La belle dame sans merci (1819)
English source: John Keats

O what can ail thee, knight-at-arms,
So lone and palely loitering?
The sedge hath wither’d from the lake,
And no birds sing.

O what can ail thee, knight-at-arms,
So haggard and so woebegone?
The squirrel’s granary is full,
And the harvest’s done.

I see a lily on thy brow
With anguish moist and fever dew,
And on thy cheeks a fading rose
Fast withereth too.

I met a lady in the meads,
Full beautiful—a faery’s child;
Her hair was long, her foot was light,
And her eyes were wild.

I made a garland for her head,
And bracelets too, and fragrant zone;
She look’d at me as she did love,
And made sweet moan.

I set her on my pacing steed,
And nothing else saw all day long,
For sidelong would she bend, and sing
A faery’s song.

She found me roots of relish sweet,
And honey wild, and manna dew,
And sure in language strange she said—
‘I love thee true.’

She took me to her elfin grot,
And there she wept, and sigh’d full sore,
And there I shut her wild wild eyes
With kisses four.

And there she lulled me asleep,
And there I dream’d—Ah! woe betide!
The latest dream I ever dream’d
On the cold hill’s side.

I saw pale kings and princes too,
Pale warriors, death-pale were they all;
They cried—‘La belle dame sans merci
Hath thee in thrall!’

I saw their starved lips in the gloom,
With horrid warning gaping wide,
And I awoke and found me here,
On the cold hill’s side.

And this is why I sojourn here,
Alone and palely loitering,
Though the sedge is wither’d from the lake,
And no birds sing.

Composer

Sir Charles Villiers Stanford

Sir Charles Villiers Stanford was an Irish composer, music teacher, and conductor.
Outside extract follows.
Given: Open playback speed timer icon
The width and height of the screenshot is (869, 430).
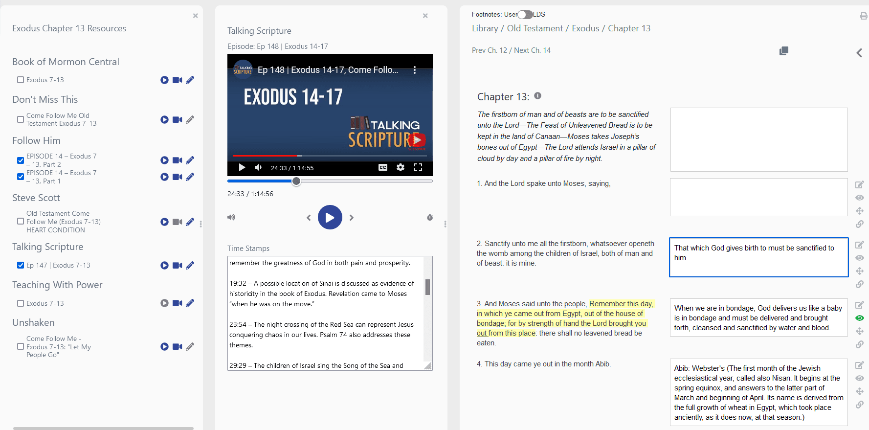Looking at the screenshot, I should (430, 218).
Among his students were Gustav Holst and Ralph Vaughan Williams.

Poet

John Keats

John Keats (31 October 1795 – 23 February 1821) was an English Romantic poet. He was one of the main figures of the second generation of Romantic poets, along with Lord Byron and Percy Bysshe Shelley, despite his works having been in publication for…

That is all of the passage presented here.